Ein Gespräch mit Michael Wildt über sein Buch „Zerborstene Zeit“ und Wege, die er als Historiker geht, um neue Perspektiven auf vermeintlich Bekanntes zu erschließen.
Michael Wildt

Prof. Dr. Wildt, Foto: Cordia Schlegelmilch

Herr Wildt, sie widmen sich in ihrem Buch „Zerborstene Zeit“ der Deutschen Geschichte von 1918 bis 1945. Wie gewinnt man solch einem bereits gut erforschten Feld neue Facetten ab?

Michael Wildt: Was andere Historiker mit ihren umfassenden, detailreichen Darstellungen geleistet haben, muss nicht noch einmal berichtet werden. Ich versuche nicht, eine Geschichte zu erzählen, sondern viele. So sollen Dissonanzen sichtbar werden. Die Jahre von 1918 bis 1945 waren in Deutschland von extremen Gegensätzen und Widersprüchen geprägt. Diese löse ich nicht auf, sondern lasse sie als konstitutive Elemente einer Spannung bestehen.

Was trägt diesen Spannungsbogen?

Michael Wildt: Grundlage ist eine Veränderung der Perspektive. Die Wahrnehmung der Zeitgenossen hat in meinem Buch einen besonderen Stellenwert. Mehrere Tagebücher bilden gewissermaßen einen roten Faden durch die beschriebene Zeit. Neben bereits bekannten Namen wie Käthe Kollwitz oder Oskar Maria Graf kommen auch unbekannte Personen zu Wort. Luise Solmitz aus Hamburg etwa: Am Ende des Ersten Weltkrieges ist sie 29 Jahre alt, Tochter einer gutbürgerlichen Kaufmannsfamilie und vor ihrer Ehe als Volksschullehrerin tätig. Sie hat unter anderem die politischen Entwicklungen aufmerksam verfolgt und kommentiert. Ein weiteres Tagebuch stammt von Matthias Joseph Mehs, 1893 geboren, einem katholischen Gastwirt in der Eifel. Er wurde 1929 für das katholische Zentrum in die Stadtverordnetenversammlung von Wittlich gewählt und begann, die politischen Geschehnisse in der Region aufzuschreiben und zu reflektieren.

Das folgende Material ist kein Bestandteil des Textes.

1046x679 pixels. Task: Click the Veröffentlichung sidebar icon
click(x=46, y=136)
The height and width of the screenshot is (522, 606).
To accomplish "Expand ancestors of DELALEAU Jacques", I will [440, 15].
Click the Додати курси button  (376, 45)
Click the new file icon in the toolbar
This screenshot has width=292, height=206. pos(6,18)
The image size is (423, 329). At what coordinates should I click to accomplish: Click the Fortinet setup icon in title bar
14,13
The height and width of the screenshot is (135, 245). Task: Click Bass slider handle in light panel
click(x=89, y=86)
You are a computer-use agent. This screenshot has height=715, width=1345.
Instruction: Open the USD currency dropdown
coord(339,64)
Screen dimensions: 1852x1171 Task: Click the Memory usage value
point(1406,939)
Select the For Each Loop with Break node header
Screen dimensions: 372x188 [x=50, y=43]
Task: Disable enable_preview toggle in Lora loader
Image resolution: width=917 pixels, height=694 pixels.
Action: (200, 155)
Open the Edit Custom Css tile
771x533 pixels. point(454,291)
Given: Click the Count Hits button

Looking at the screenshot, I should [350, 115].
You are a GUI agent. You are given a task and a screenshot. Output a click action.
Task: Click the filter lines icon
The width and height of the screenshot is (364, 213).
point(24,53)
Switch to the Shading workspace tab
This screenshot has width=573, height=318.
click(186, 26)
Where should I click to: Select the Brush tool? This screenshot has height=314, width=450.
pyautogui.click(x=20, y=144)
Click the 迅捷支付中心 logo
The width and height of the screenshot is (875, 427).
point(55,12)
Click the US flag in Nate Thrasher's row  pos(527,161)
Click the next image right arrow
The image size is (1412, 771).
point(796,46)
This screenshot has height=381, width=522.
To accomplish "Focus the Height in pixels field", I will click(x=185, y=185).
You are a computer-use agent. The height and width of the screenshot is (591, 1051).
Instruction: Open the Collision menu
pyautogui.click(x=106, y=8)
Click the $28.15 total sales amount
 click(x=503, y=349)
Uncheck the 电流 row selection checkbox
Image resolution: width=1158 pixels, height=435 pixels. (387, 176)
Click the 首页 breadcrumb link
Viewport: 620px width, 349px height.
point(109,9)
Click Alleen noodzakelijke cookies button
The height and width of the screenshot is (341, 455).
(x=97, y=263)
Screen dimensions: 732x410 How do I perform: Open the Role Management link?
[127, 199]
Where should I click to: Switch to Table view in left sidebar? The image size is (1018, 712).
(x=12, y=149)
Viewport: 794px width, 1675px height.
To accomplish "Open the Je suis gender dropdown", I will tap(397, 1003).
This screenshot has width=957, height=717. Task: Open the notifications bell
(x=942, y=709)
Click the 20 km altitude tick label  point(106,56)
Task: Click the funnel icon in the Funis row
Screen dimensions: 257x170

Wie entsteht aus subjektiven Aussagen einzelner ein – wenn auch fragmentiertes – Gesamtbild?

Michael Wildt: Ein Historiker muss im Umgang mit diesen Quellen umsichtig sein, denn sie stellen weniger ein Abbild der geschilderten Innen- und Außenwelt dar. Es handelt sich um ein stets empfundenes, reflektiertes, auch unbewusstes Schreiben der Selbsterforschung, Selbstdarstellung und Selbstvergewisserung, auch der Selbstdisziplinierung. Spannend ist dabei, dass die Zeitgenossen einerseits ihre Gegenwart nur beschränkt wahrnehmen konnten. Sie erhofften und befürchteten, dass dieses oder jenes geschieht, auch wenn sie natürlich nicht wissen konnten, ob die Folgen daraus ihren Erwartungen entsprechen würden. Einige beschlich dann aber doch beizeiten eine Ahnung, die heute erstaunen kann. 

Wie gehen Sie mit den sich daraus ergebenden Widersprüchen um?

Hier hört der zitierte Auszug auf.